Exercise passage:
______
According to an often-repeated story, the body of the young woman was pulled out of the Seine River at the Quai du Louvre in Paris around the late 1880s. The body showed no signs of violence, and suicide was suspected.
A pathologist at the Paris morgue was, according to the story, so taken by her beauty that he had a molder make a plaster cast death mask of her face. It has been questioned whether the expression of the face could belong to a drowned person. According to other accounts, the mask was taken from the daughter of a mask manufacturer in Germany. The identity of the girl was never discovered. Claire Forestier estimated the age of the model at no more than 16, given the firmness of the skin.
In the following years, numerous copies were produced. The copies quickly became a fashionable morbid fixture in Parisian Bohemian society. Albert Camus and others compared her enigmatic smile to that of the Mona Lisa, inviting numerous speculations as to what clues the eerily happy expression in her face could offer about her life, her death, and her place in society.
The popularity of the figure is also of interest to the history of artistic media, relating to its widespread reproduction. The original cast had been photographed, and new casts were created back from the film negatives. These new casts displayed details that are usually lost in bodies taken from the water, but the apparent preservation of these details in the visage of the cast seemed to only reinforce its authenticity.
Critic Al Alvarez wrote in his book on suicide, The Savage God: "I am told that a whole generation of German girls modeled their looks on her." According to Hans Hesse of the University of Sussex, Alvarez reports, "the Inconnue became the erotic ideal of the period, as Bardot was for the 1950s. He thinks that German actresses like Elisabeth Bergner modeled themselves on her. She was finally displaced as a paradigm by Greta Garbo."
The earliest mention can be found in Richard Le Gallienne's 1900 novella The Worshipper of the Image, in which an English poet falls in love with the mask, eventually leading to the death of his daughter and the suicide of his wife. An image of L'Inconnue has been used on the cover illustration for the family history mystery novel 'A Habit Of Dying' by DJ Wiseman.
______
Questions:
**a.** In the text about the Seine death mask, what age did Claire Forestier estimate for the model?
**b.** Return the portion of the text about the Seine death mask between "The earliest mention" and "by DJ Wiseman.", inclusive.
The records that follow come from a separate source unrelated to the text.

Information given:
______
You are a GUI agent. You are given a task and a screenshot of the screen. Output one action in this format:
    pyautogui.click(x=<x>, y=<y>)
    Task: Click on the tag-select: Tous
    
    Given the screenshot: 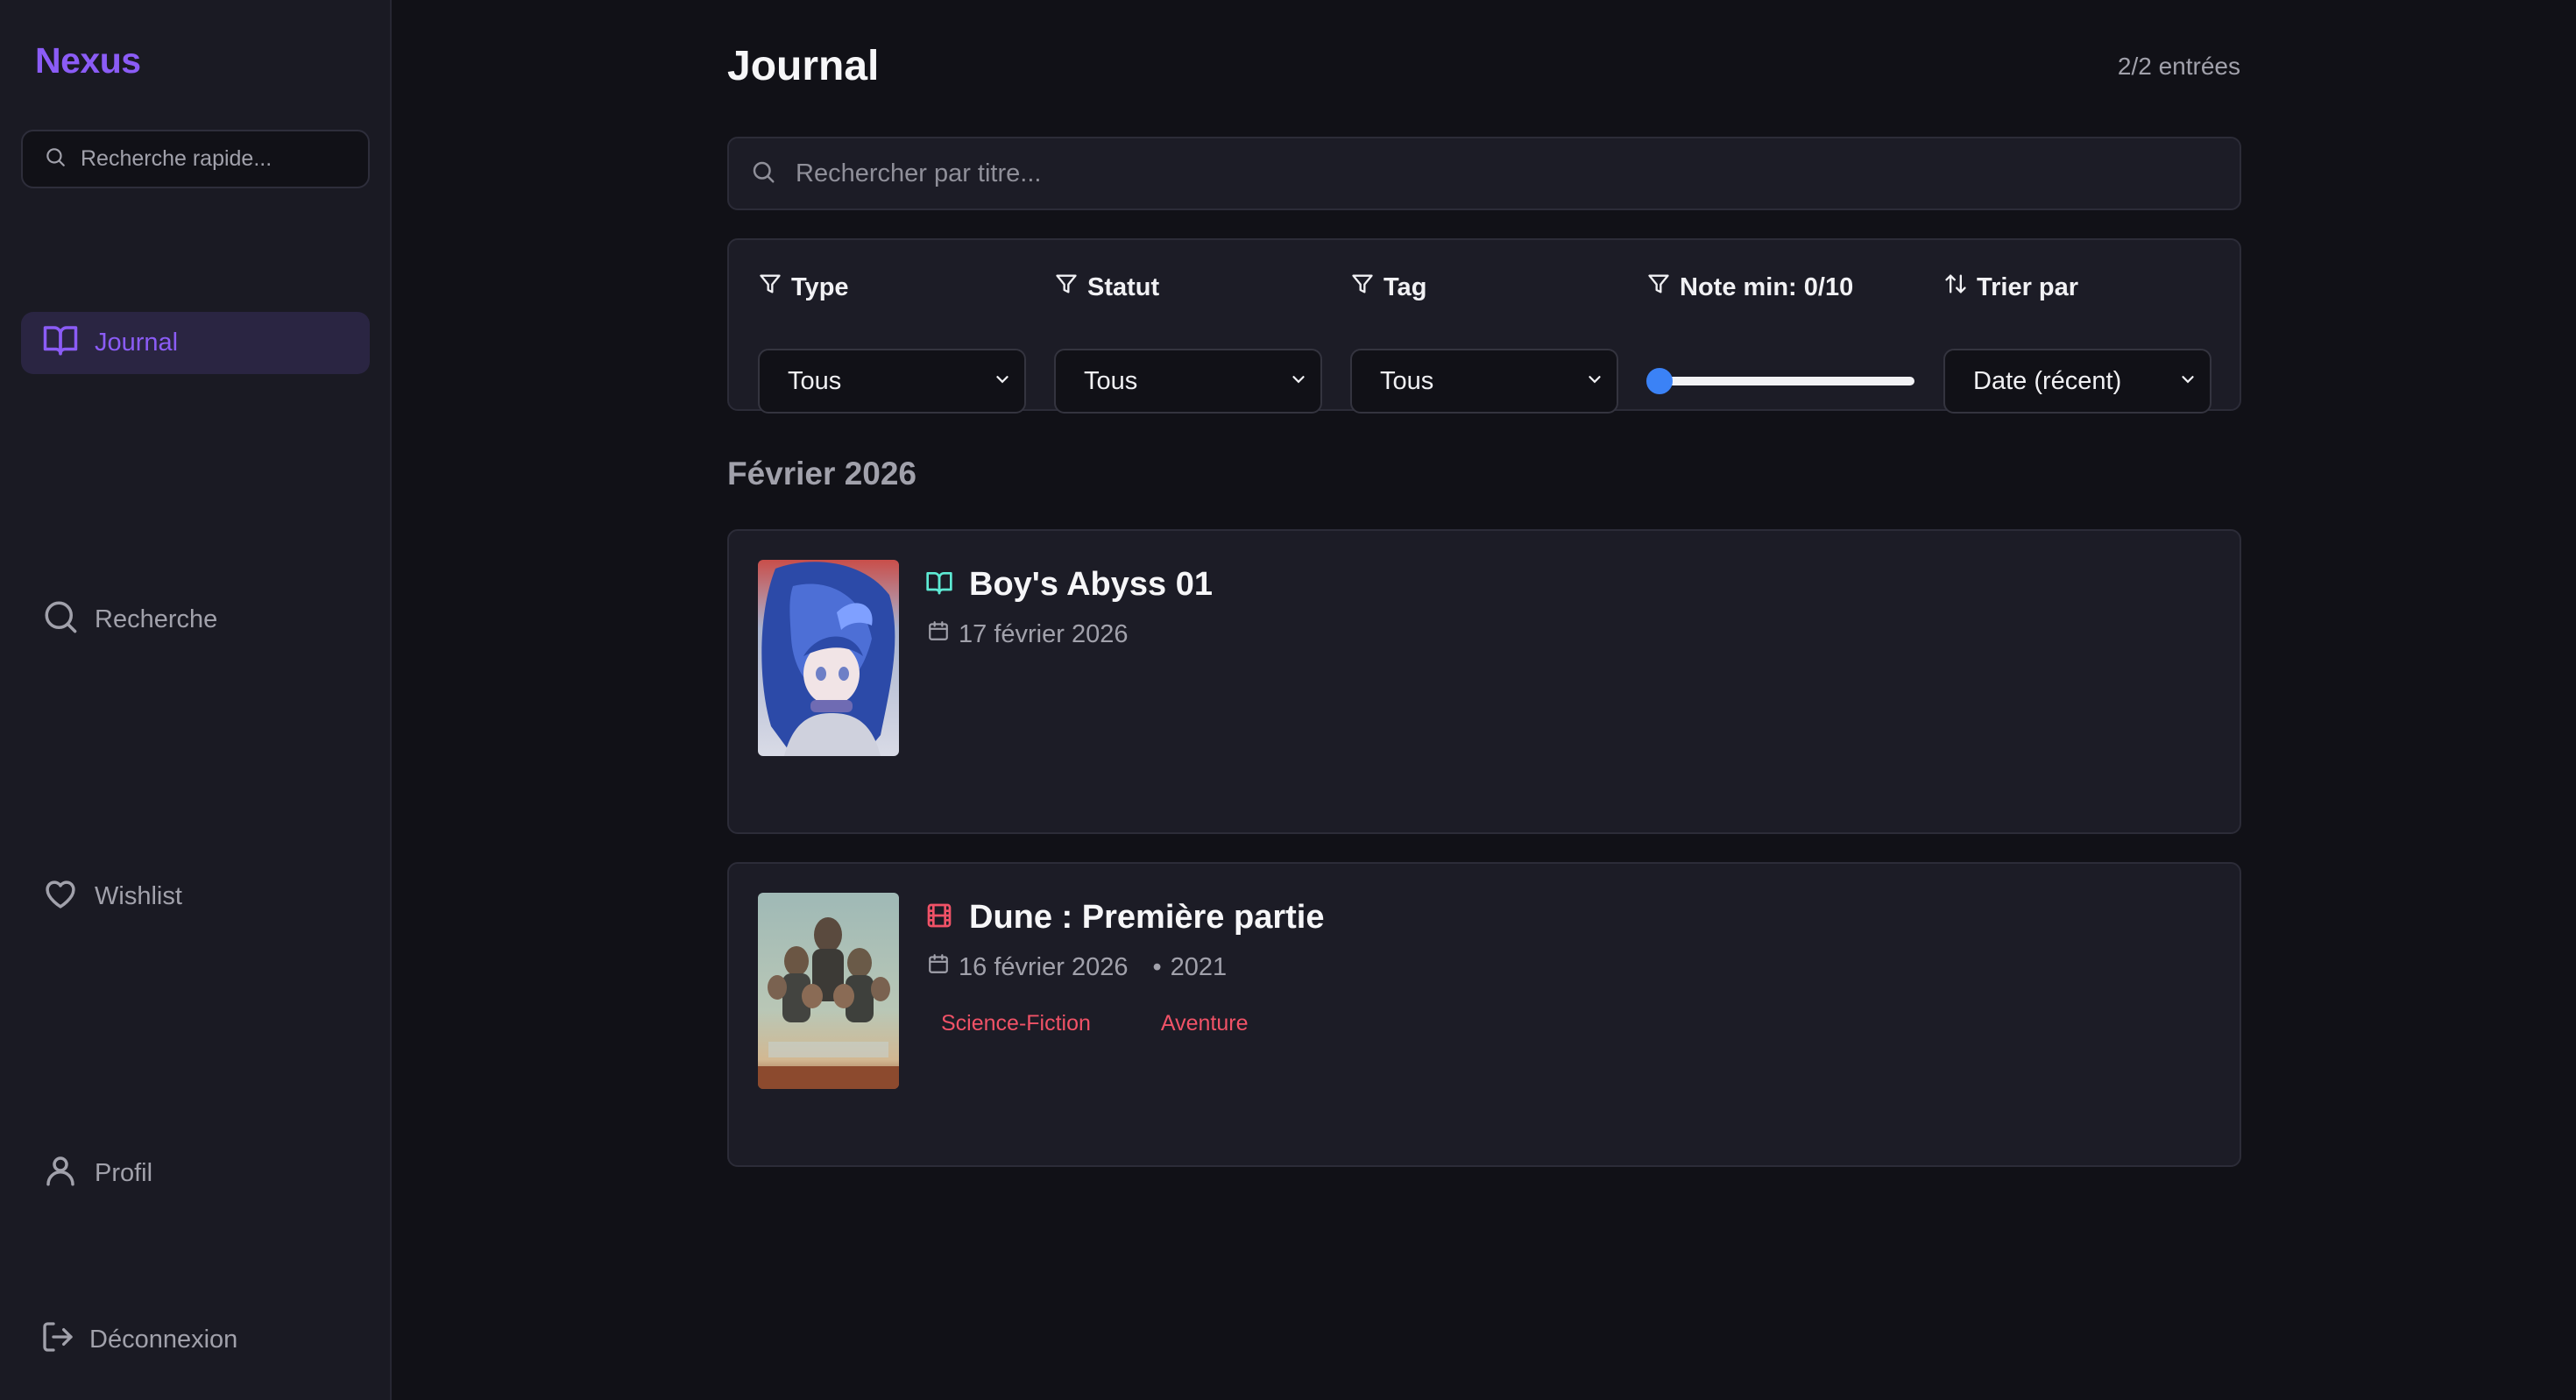 What is the action you would take?
    pyautogui.click(x=1484, y=381)
    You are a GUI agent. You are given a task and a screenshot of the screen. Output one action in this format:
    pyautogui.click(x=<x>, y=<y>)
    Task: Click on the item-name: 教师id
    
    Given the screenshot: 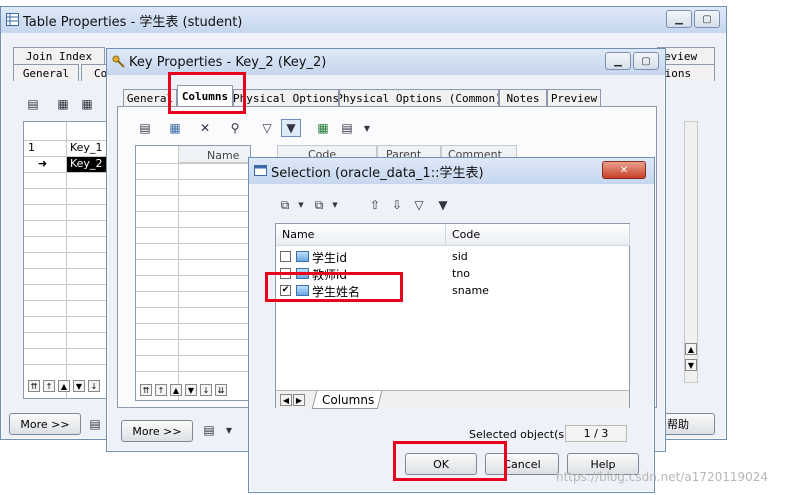 What is the action you would take?
    pyautogui.click(x=330, y=275)
    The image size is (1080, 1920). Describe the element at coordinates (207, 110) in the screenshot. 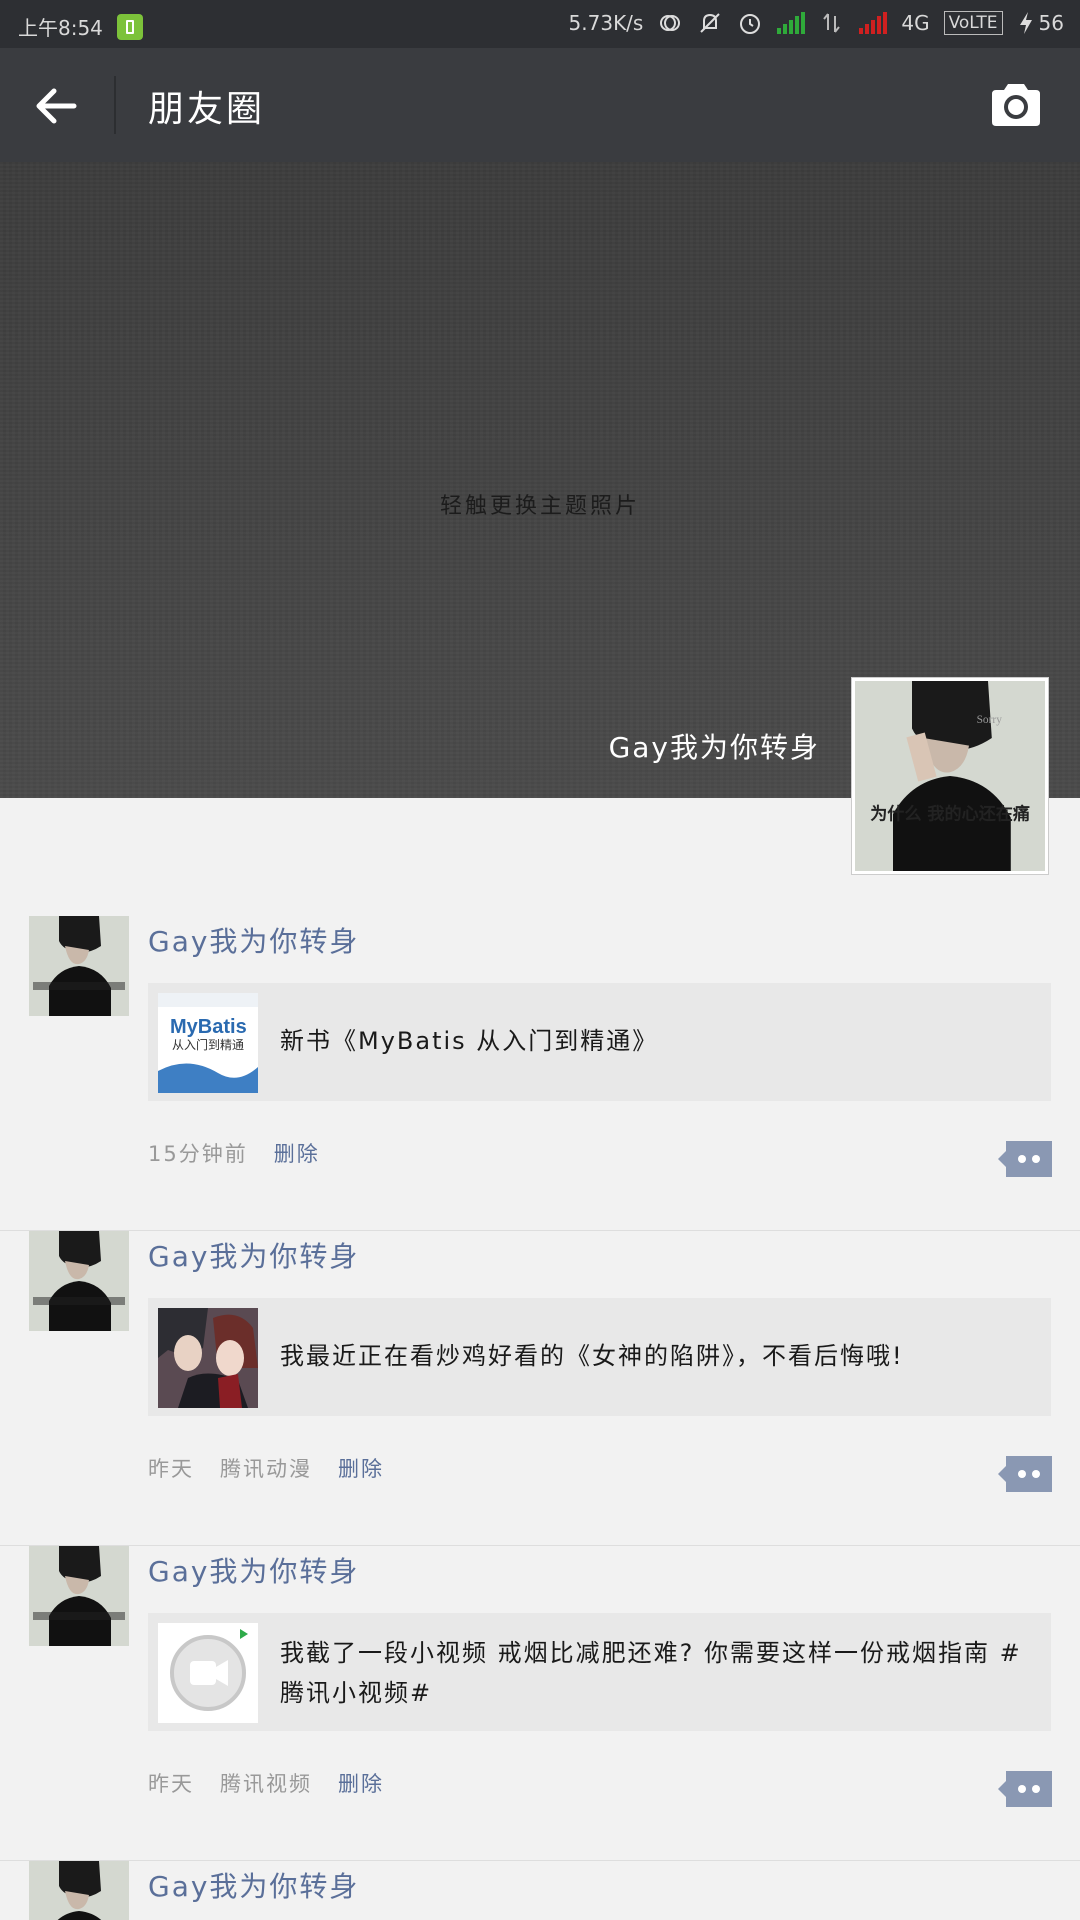

I see `page-title: 朋友圈` at that location. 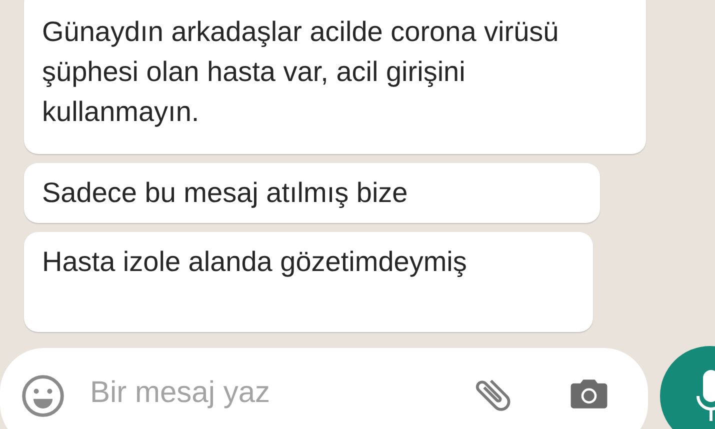 I want to click on message-text: Hasta izole alanda gözetimdeymiş, so click(x=255, y=262).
______
Per-task outputs:
**a.** No more than 16.

**b.**
The earliest mention can be found in Richard Le Gallienne's 1900 novella The Worshipper of the Image, in which an English poet falls in love with the mask, eventually leading to the death of his daughter and the suicide of his wife. An image of L'Inconnue has been used on the cover illustration for the family history mystery novel 'A Habit Of Dying' by DJ Wiseman.